# Given exercise
Find each line below that contains the word "link", and copy those lines.

* START Given records *

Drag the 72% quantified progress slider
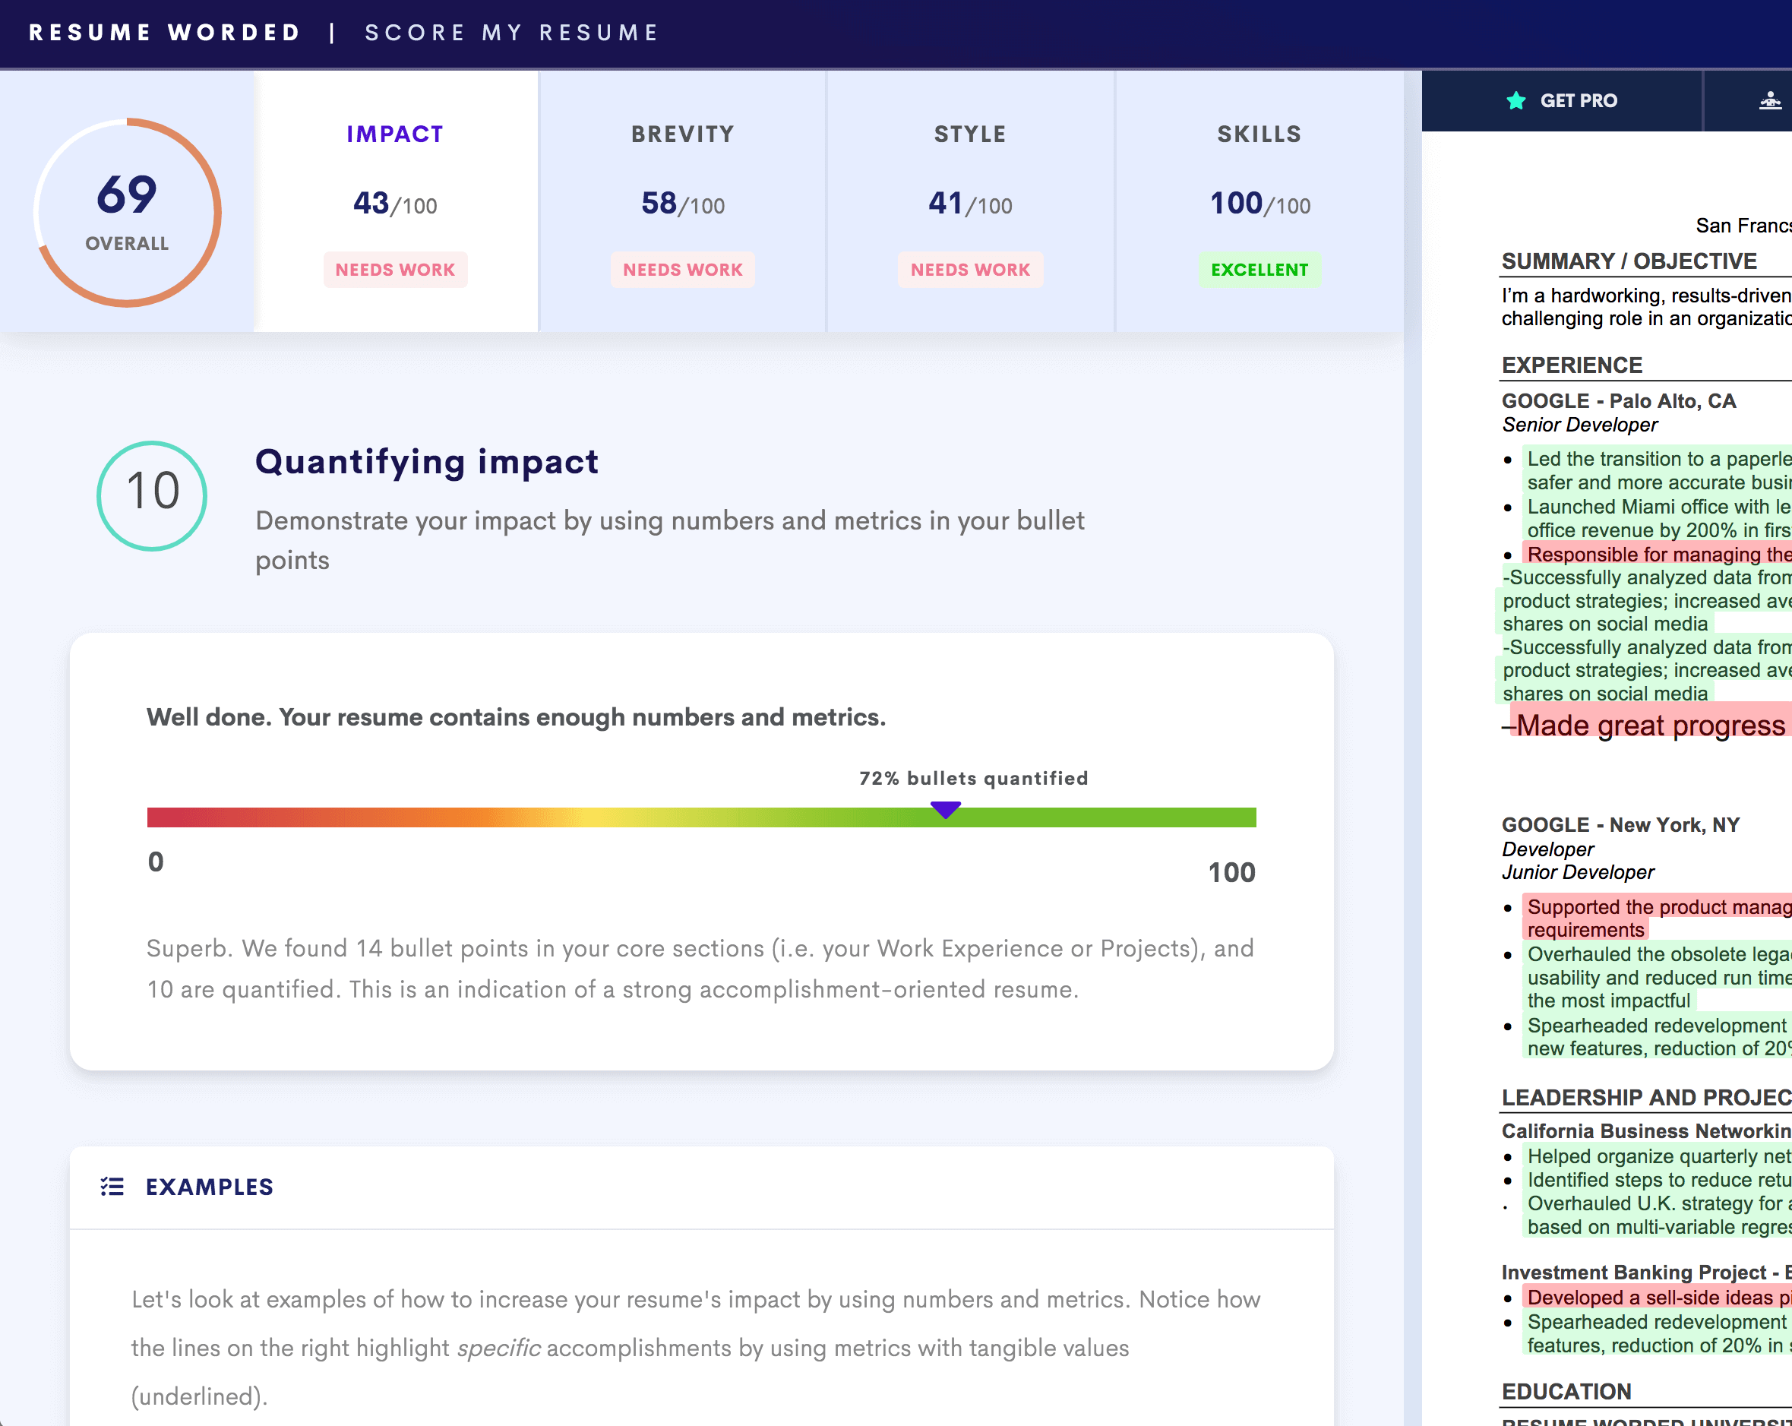Viewport: 1792px width, 1426px height. click(948, 814)
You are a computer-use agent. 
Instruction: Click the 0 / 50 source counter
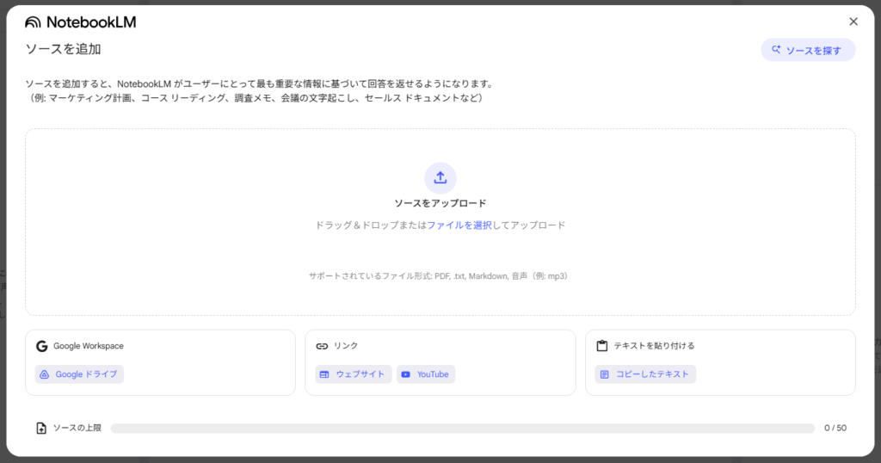[835, 428]
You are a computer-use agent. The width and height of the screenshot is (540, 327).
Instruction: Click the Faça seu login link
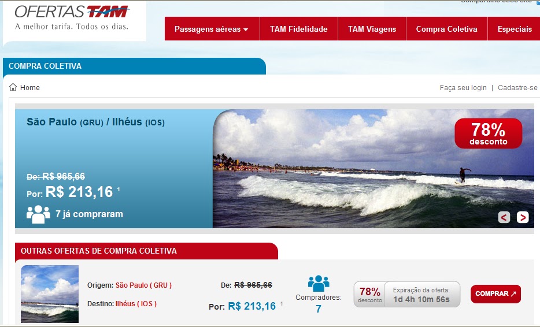pyautogui.click(x=463, y=88)
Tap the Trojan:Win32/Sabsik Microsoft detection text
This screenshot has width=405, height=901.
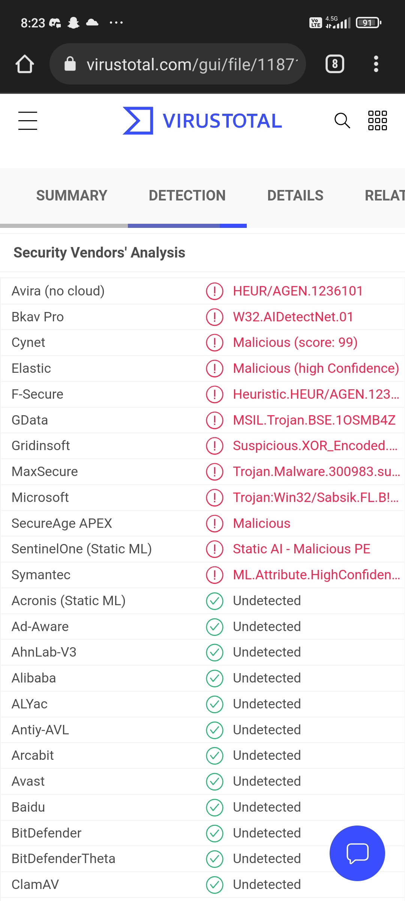point(316,497)
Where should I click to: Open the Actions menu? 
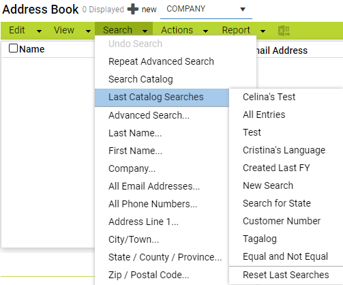coord(184,31)
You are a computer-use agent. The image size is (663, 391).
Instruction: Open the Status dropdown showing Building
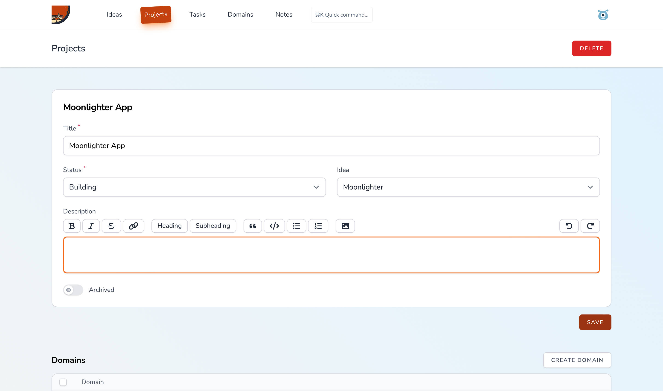[194, 187]
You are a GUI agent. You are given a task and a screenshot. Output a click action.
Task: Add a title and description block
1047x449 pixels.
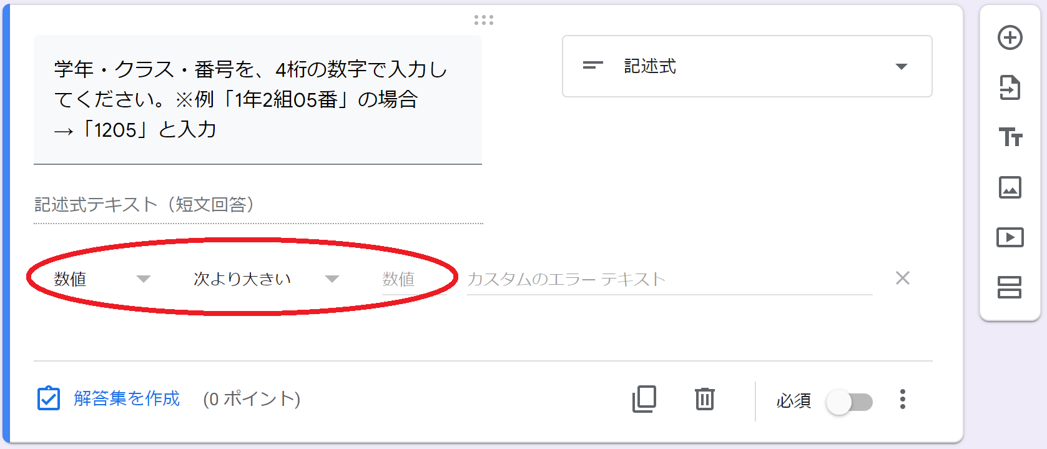(x=1010, y=137)
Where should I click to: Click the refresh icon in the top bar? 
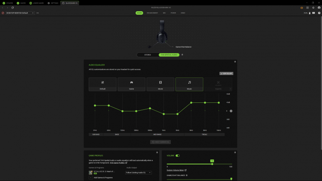click(12, 8)
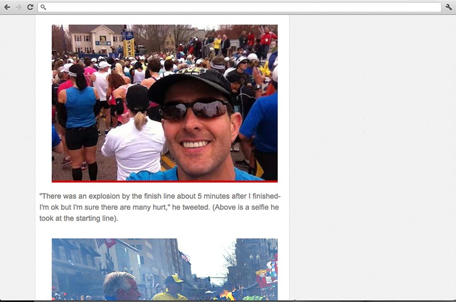Image resolution: width=456 pixels, height=302 pixels.
Task: Open the lower finish line street photo
Action: point(165,269)
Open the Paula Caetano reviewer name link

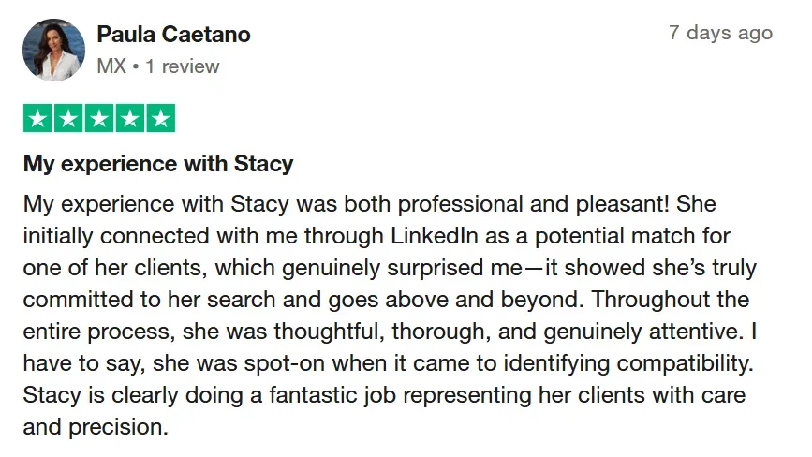coord(173,36)
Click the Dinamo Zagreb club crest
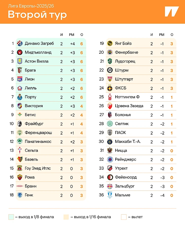 click(x=20, y=43)
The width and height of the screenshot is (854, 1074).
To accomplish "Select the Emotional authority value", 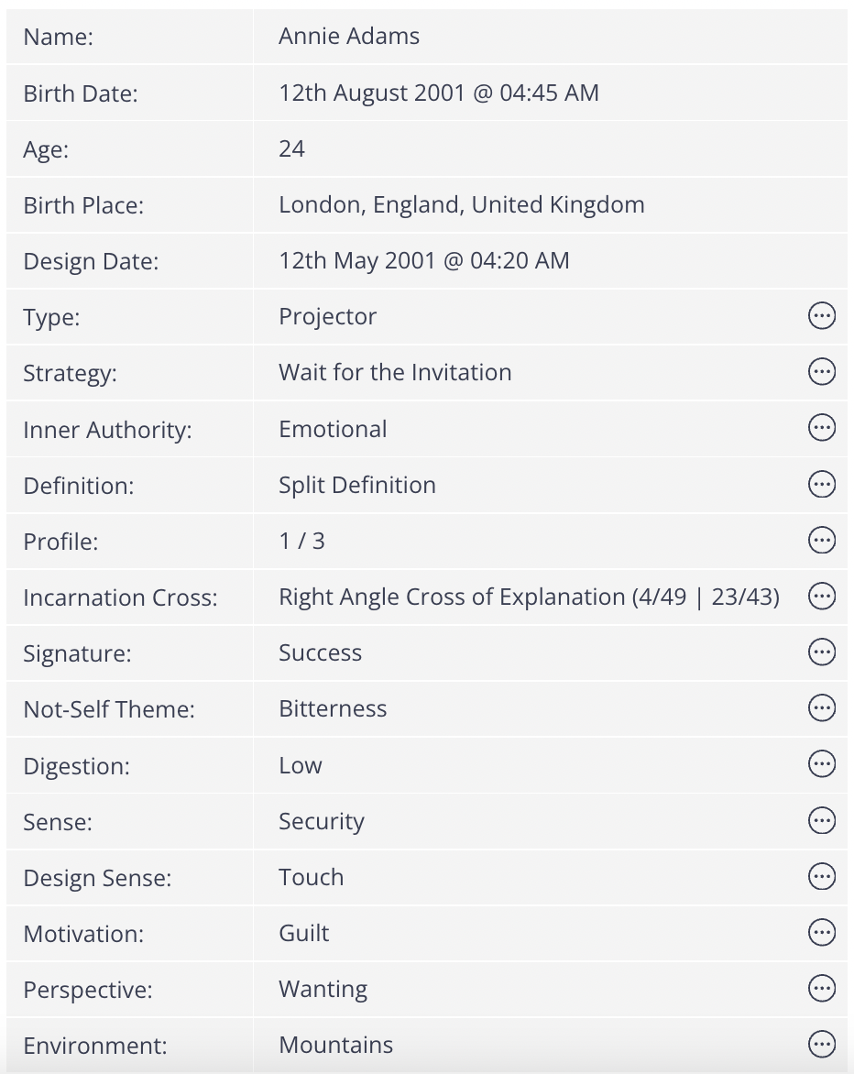I will pyautogui.click(x=332, y=428).
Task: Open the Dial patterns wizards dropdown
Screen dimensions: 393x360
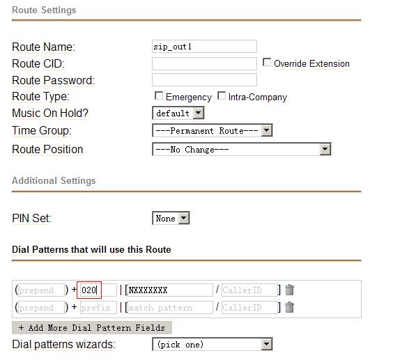Action: (212, 344)
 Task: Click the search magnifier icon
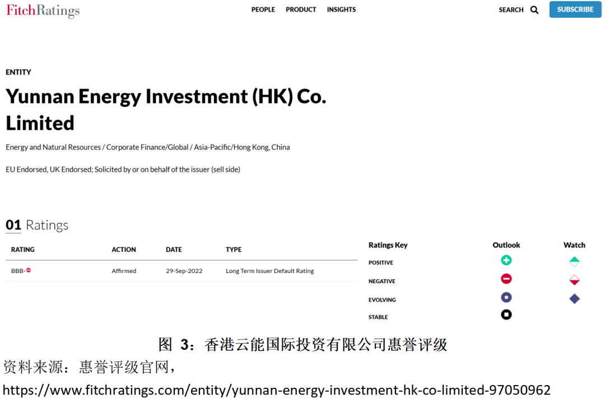534,10
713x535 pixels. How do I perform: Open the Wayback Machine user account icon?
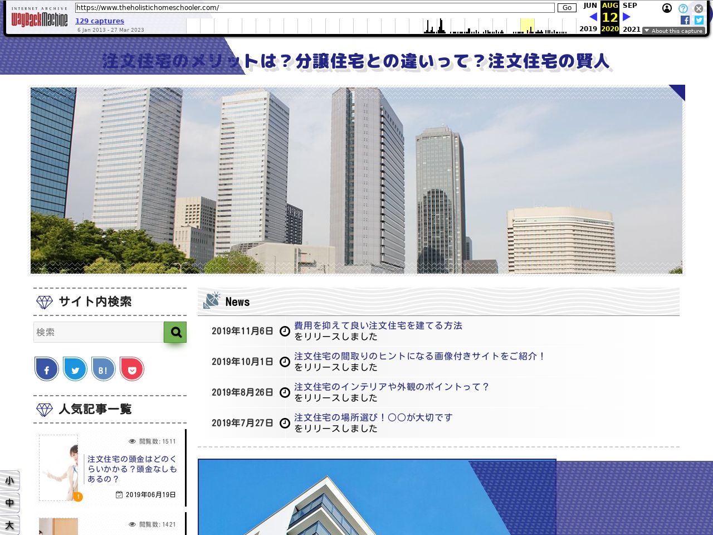[x=667, y=8]

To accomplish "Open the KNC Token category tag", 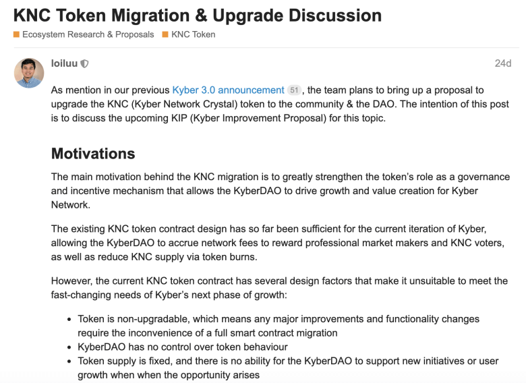I will (x=194, y=34).
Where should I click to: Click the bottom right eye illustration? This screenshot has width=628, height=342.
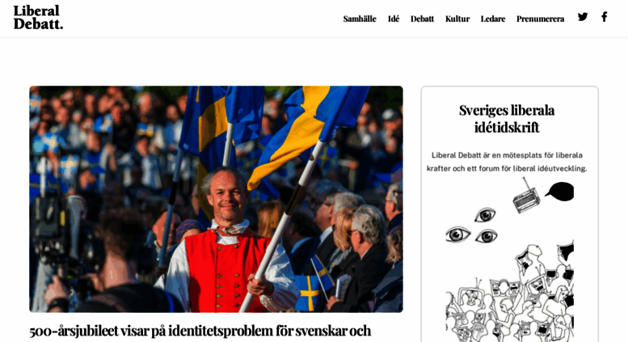pos(487,236)
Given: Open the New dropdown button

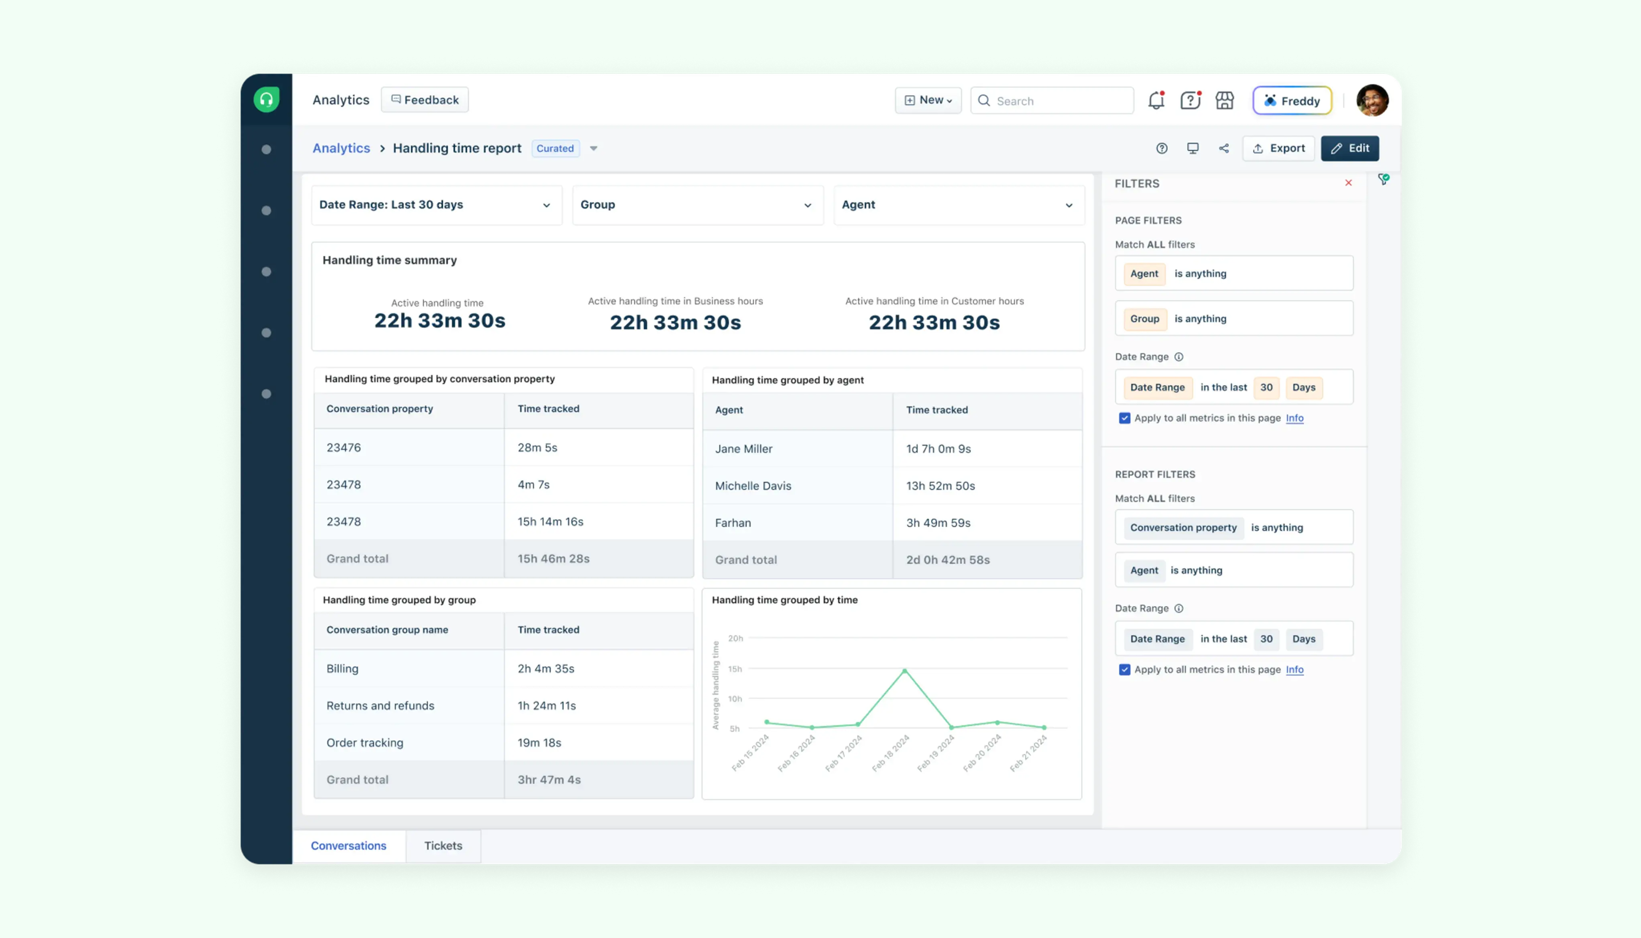Looking at the screenshot, I should 928,101.

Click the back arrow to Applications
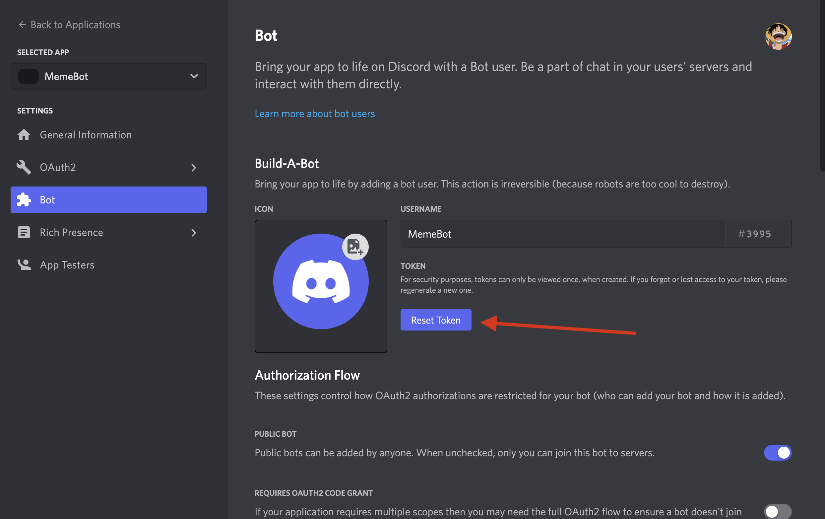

* END Given records *

# Task solution
Instruction: Click the Faça seu login link
Open the Paula Caetano reviewer name link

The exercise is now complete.